Israel Serang Suriah. Reaksi Bashar al-Assad? Terus Bunuhi Rakyat Sendiri

Serangkaian ledakan besar yang diikuti kebakaran mengguncang di Damaskus dini hari Ahad 5 Mei kemarin. Berbagai media menyatakan bahwa terjadi serangan udara Israel terhadap beberapa instalasi militer Suriah yang terpusat di Gunung Qasiyun di luar Damaskus.
Sejumlah saksi mata mengatakan bahwa terjadi puluhan kali ledakan besar yang diikuti dengan guncangan sep

erti gempa bumi yang menyebabkan pintu dan jendela rumah di Damaskus ikut berguncang keras.
Rezim Suriah menyatakan bahwa yang ditarget adalah fasilitas riset militer yang berlokasi sedikit di luar Damaskus. Beberapa video amatir yang diunggah ke YouTube memperlihatkan rekaman ledakan-ledakan itu, termasuk ini:
Kantor berita resmi Suriah SANA menyatakan, ledakan terjadi di pusat riset militer Jamrayah, namun sejumlah media Barat termasuk Reuters dan NBC mengutip sumber intelijen Amerika Serikat yang tidak disebutkan namanya bahwa “serangan Israel” itu adalah untuk menghentikan pengiriman rudal-rudal bikinan Iran kepada milisi Syi’ah Hizb di Libanon.

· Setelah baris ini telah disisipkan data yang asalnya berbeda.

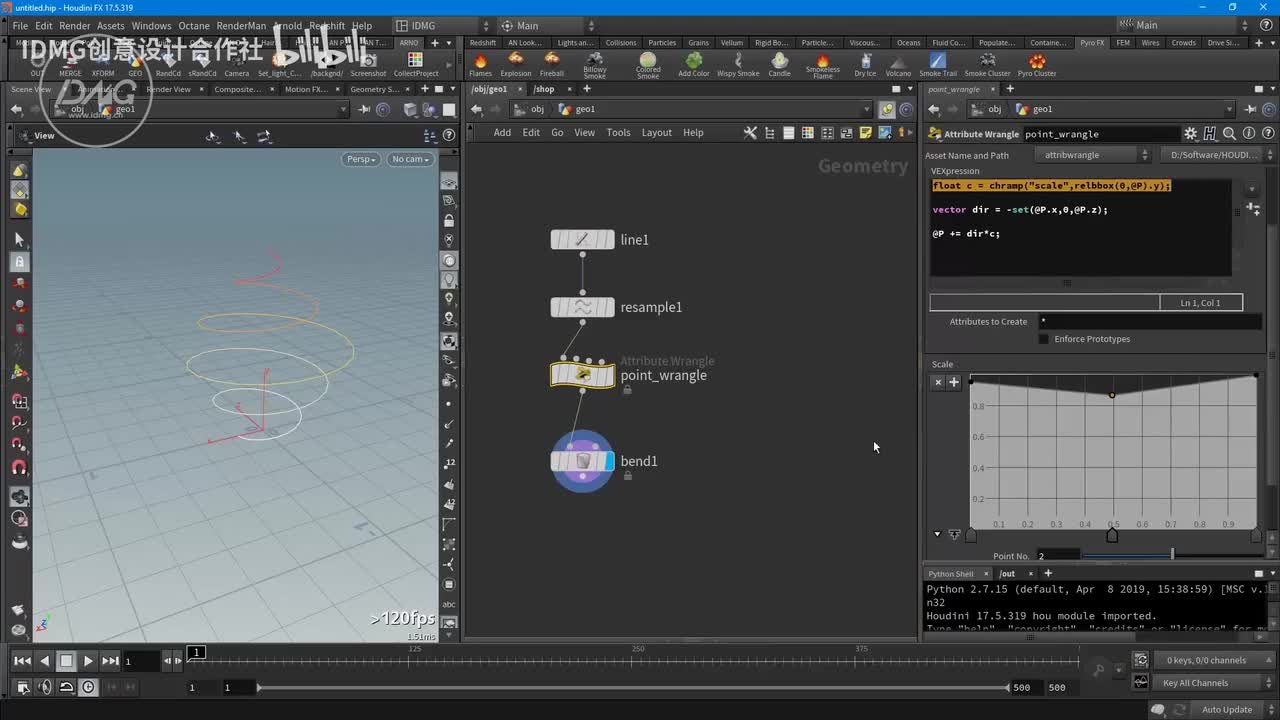Select the middle point on Scale ramp
Screen dimensions: 1280x720
tap(1112, 395)
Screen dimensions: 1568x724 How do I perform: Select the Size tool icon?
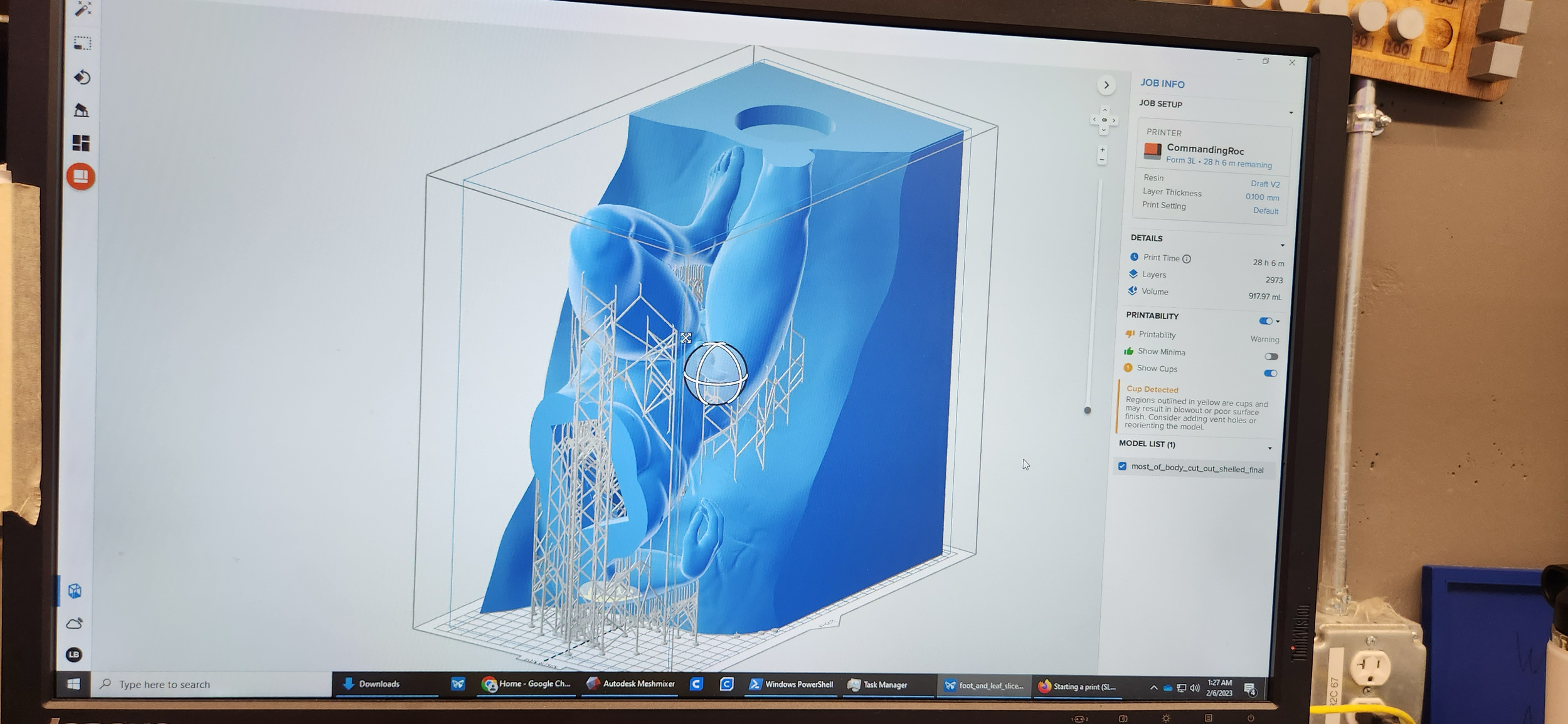[x=82, y=43]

Seorang jurubicara Israel di Washington mengatakan, pihaknya tidak akan memberi komentar apa pun mengenai laporan penyerangan itu tapi mengegaskan, “Israel bertekad mencegah pengiriman senjata-senjata kimia atau persenjataan yang bersifat game-changing dari rezim Suriah kepada para teroris, terutama Hizb di Libanon.”


Serangan Ke Dua


Penyerangan ini adalah yang ke dua dalam waktu beberapa bulan saja. Pada bulan Januari, Damaskus meng-klaim bahwa Israel jmenyerang fasilitas riset militer Suriah yang sama sampai dua orang tewas dan lima orang lainnya luka-luka. Pihak Tel Aviv tidak membantah, namun baru membenarkan pada 22 April lalu bahwa memang benar Israel melakukan serangan tapi bukan ke Jamrayah melainkan ke arah konvoi kendaraan yang membawa persenjataan dari Suriah ke Libanon.

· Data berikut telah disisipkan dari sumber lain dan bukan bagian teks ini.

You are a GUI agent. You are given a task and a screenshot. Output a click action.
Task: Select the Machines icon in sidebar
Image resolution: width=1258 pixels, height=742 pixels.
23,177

Pada Januari lalu itu, rezim Assad bersama-sama pemerintahan Iran hanya mengatakan akan “membalas” ketika itu, tapi sampai sekarang tidak diketahui ada serangan balasan apa pun atas agresi Israel kepada rezim Suriah yang sudah lebih dari 2 tahun mengagresi rakyatnya sendiri sehingga menewaskan sekitar 100 ribu orang sejauh ini.


Kali ini pun, rezim Suriah hanya mengatakan akan “membalas” tanpa kejelasan bagaimana dan kapan akan membalas. Alih-alih dari mengerahkan kekuatan untuk melawan Zionis, pasukan rezim Bashar al-Assad menghabiskan seluruh waktunya seharian kemarin untuk melanjutkan pengeboman dan pembunuhan terhadap rakyat Suriah sendiri, termasuk di kawasan Baniyas, Tartous, yang pada Kamis dan Jumat (2-3 Mei) lalu menjadi ladang pembantaian.

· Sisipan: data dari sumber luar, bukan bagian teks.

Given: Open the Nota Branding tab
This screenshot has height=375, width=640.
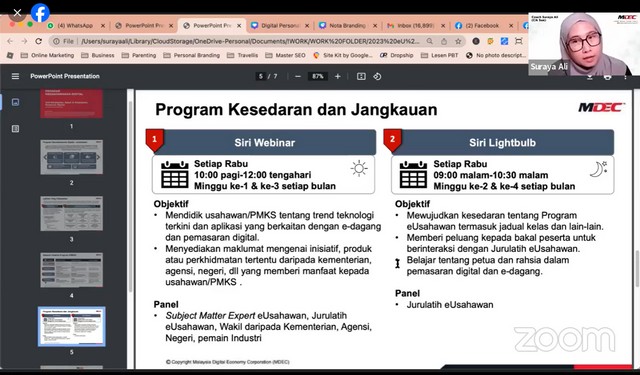Looking at the screenshot, I should click(x=348, y=25).
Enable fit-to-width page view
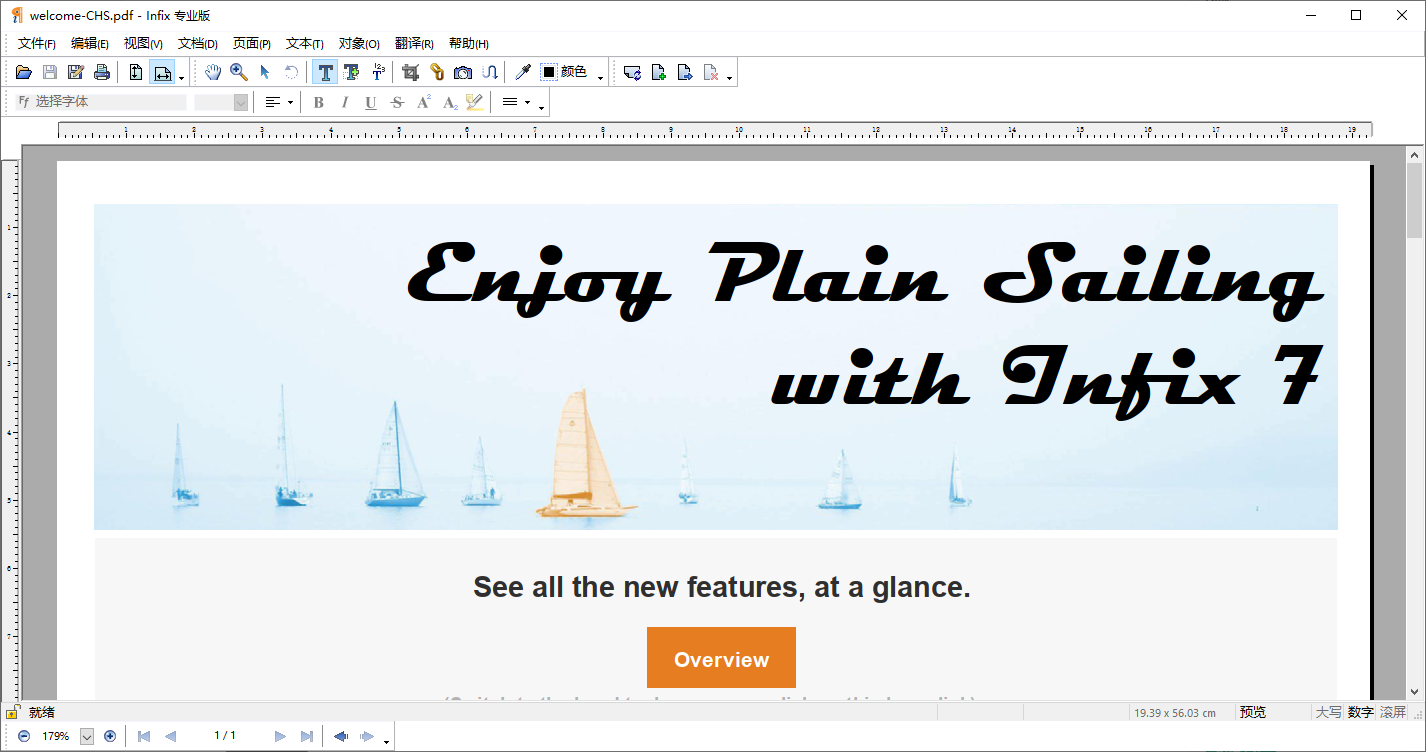Viewport: 1426px width, 752px height. (161, 71)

Sesudah membunuh ratusan warga Muslimin di Baniyas minggu lalu itu, pesawat-pesawat tempur rezim Assad malah dikerahkan untuk menjatuhkan bom ke atas Baniyas. Salah satu korbannya adalah anak ini:

Masih ada perbedaan penilaian tentang modus penyerangan; ada sumber yang mengatakan bahwa pesawat-pesawat tempur Israel menyerbu masuk udara Suriah untuk melakukan penyerangan itu, ada juga yang mengatakan bahwa yang terjadi adalah penyerangan dengan rudal-rudal. Selain itu, media-media Libanon melaporkan bahwa jet-jet Israel terbang di atas kawasan negeri itu sedikitnya tiga kali yaitu pada Kamis, Jumat dan Sabtu, 2 – 4 Mei.

‘Pernyataan Perang’

Sementara itu, salah seorang jurubicara pejuang pembebasan Suriah, menyatakan kepada NBC bahwa ledakan-ledakan besar terjadi sekitar pukul 2 pagi di kawasan pegunungan Qasiyun, di pinggiran Damaskus.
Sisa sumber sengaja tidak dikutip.